* [SUPPLIED PASSAGE]:
■ ■ ■ ■ ■
He had a shooting crew trailing along with him everywhere he went. Most of the shooting crew were Navy PHs who came from the CHINFO Liason Office for the White House at the Navy Photo Center. Some of those memorable shots of LBJ were done by Navy PHs, mostly PH1s, and were either stills or film. By everywhere, I mean everywhere, even if it was as insignificant as puppies on the steps of the Capitol building. A friend of mine on the shooting crew gave me some prints of those shots. Two of the guys who trailed along with LBJ were designated as strictly MOPIC cameramen. There was an entire office devoted to editing LBJ’s films at NPC. Some day, I’ll tell you guys my one and only flag office story, which had to do with Mrs. LBJ (Lady Bird) coming over to NPC to the screening room to watch one of those films.
The point is that he was quite vain and wanted his ‘legacy’ completely recorded, unlike Nixon, who cut the shooting crews down to the minimum.
To put it bluntly, if you wanted to do something in WDC, you only did it if LBJ had your nuts in his pocket, Alberich.
It did not hurt that Lady Bird made a shit ton off of Bell Helo’s.
In Afghanistan, I had people at Bagram throwing back at me and telling me I didn’t know what I was talking about.
So, here I am in my sector working in these districts everyday, but people 120 miles away (Sitting at a desk) are telling me how things actually are in them.
Why? Because I was saying, “Hey this is not doing so well.” For the reports I was submitting saying, “Yep, its fine here, they are ready for transition to Afghan control” I didn’t hear a peep.
Transition to Afghan control was the only consideration. It is happening, shut up if you don’t agree. Shut up if you don’t think they are ready, nor if you have evidence to show they aren’t ready.
We also were reminded more than once “remember, it only has to be Afghan good ’nuff!” Though that was changed to “Afghan Sufficient”, probably because good ’nuff wasn’t a proper term to put on many evaluations or awards at higher levels.
From no one’s rational perspective can it be said that things are going well. Hell, I’d guess that most Americans w/o military loved ones are unaware that we have a presence at all in the ME or North Africa. And among those whop are aware, I wonder how many know what we seriously hope to accomplish in those areas. I don’t. I recall the pics of blue index fingers. It still gives me a chuckle.
Whatever happened to doing “current event” reports in school?
Do they do that anymore? When I was a kid, we did them all the time in grade school. Then, in jr high and high school we did them for 1 or 2 classes every year.
These days if you asked those same people what the Kardashians did over the weekend, they’d be able to spout it off in minutes.
■ ■ ■ ■ ■
* [OBJECTIVE 1]:
Answer these questions from the supplied passage.
(a) From which office did most of the shooting crew come?
(b) How many miles away were the people at desks who told the writer how things were in the districts?
(c) What was the phrase "Afghan good 'nuff" changed to?
* [OBJECTIVE 2]: List every person or family the supplied passage names.

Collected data
■ ■ ■ ■ ■
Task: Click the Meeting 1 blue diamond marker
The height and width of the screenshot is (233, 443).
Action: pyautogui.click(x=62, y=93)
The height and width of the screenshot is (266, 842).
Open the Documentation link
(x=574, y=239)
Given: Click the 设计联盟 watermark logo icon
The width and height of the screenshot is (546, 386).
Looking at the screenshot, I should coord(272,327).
■ ■ ■ ■ ■
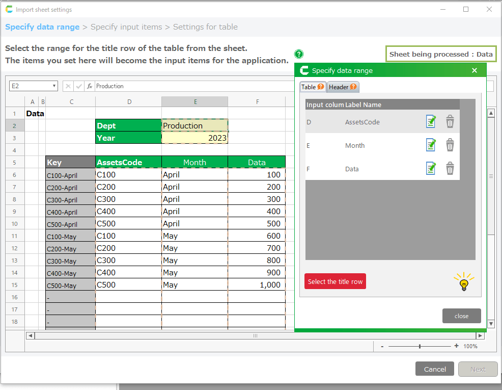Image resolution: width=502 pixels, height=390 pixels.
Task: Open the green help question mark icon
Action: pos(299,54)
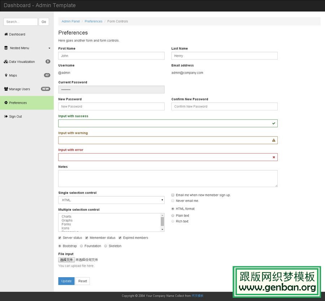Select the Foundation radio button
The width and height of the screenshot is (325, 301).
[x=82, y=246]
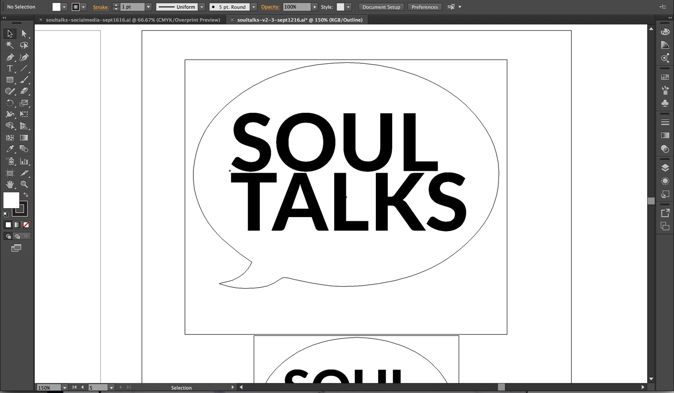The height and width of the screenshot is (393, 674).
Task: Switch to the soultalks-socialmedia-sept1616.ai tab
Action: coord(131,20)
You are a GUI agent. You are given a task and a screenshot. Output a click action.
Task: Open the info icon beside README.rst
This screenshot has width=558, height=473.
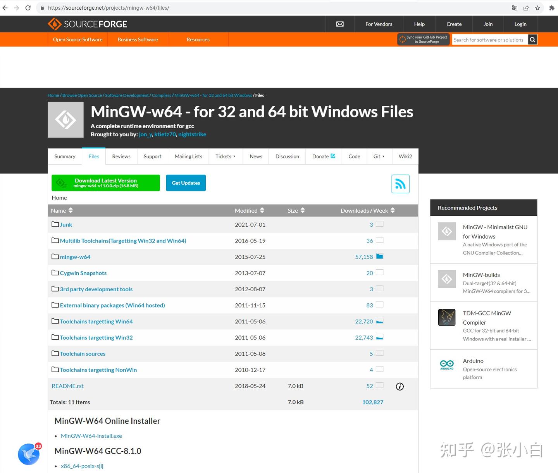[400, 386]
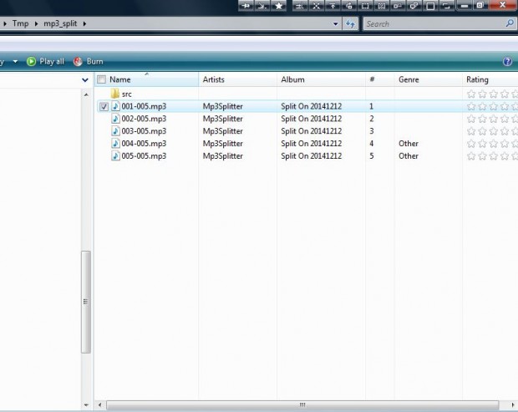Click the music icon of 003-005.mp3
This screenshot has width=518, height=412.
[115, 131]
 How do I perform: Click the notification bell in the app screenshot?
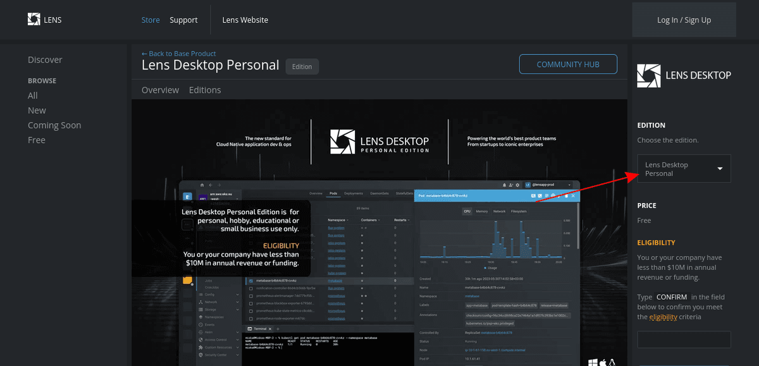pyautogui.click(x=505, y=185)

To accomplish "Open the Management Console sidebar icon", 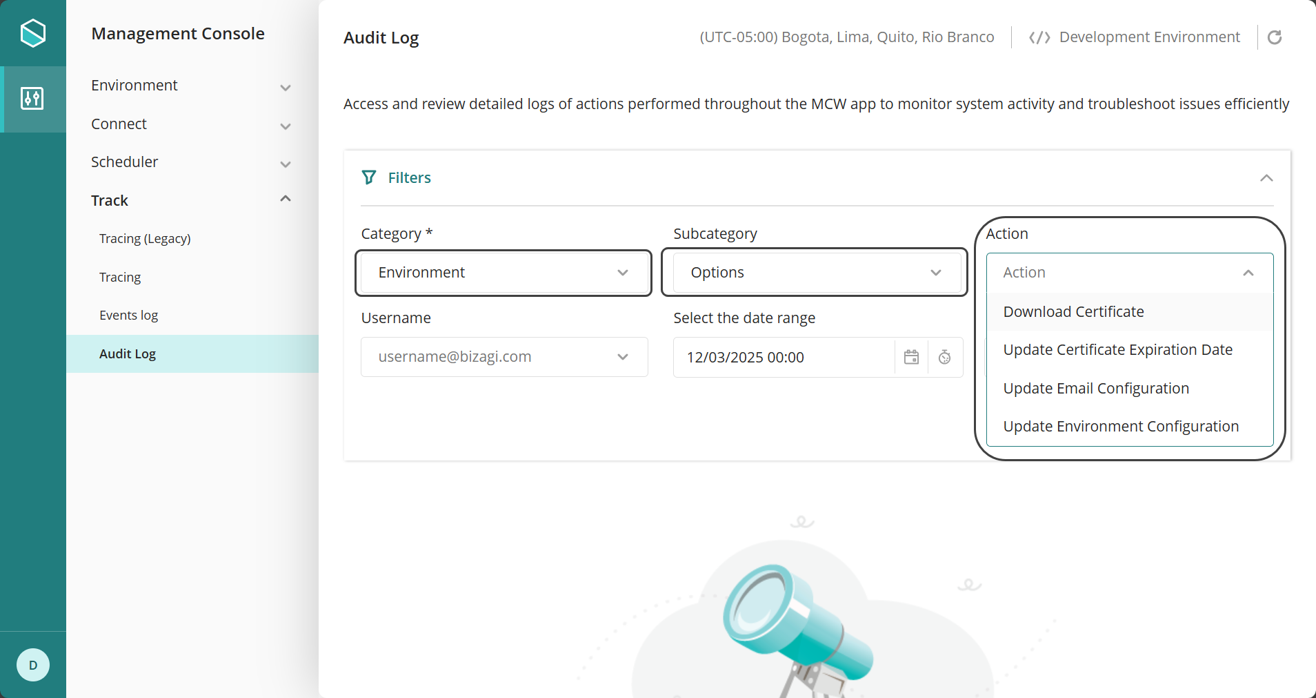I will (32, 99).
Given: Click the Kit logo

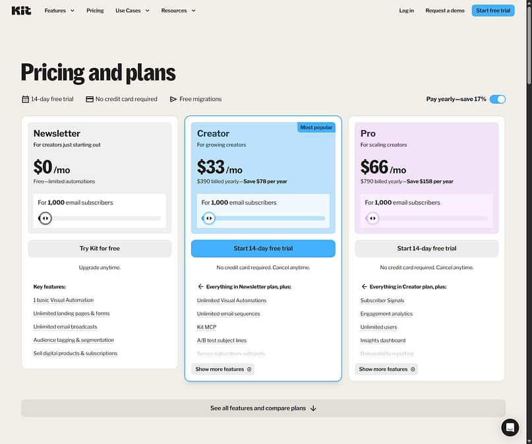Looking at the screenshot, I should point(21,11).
■ ■ ■ ■ ■
* [WRITTEN SOLUTION 1]:
(a) The CHINFO Liaison Office for the White House at the Navy Photo Center
(b) 120 miles
(c) "Afghan Sufficient"

* [WRITTEN SOLUTION 2]:
- LBJ
- Lady Bird (Mrs. LBJ)
- Nixon
- Alberich
- the Kardashians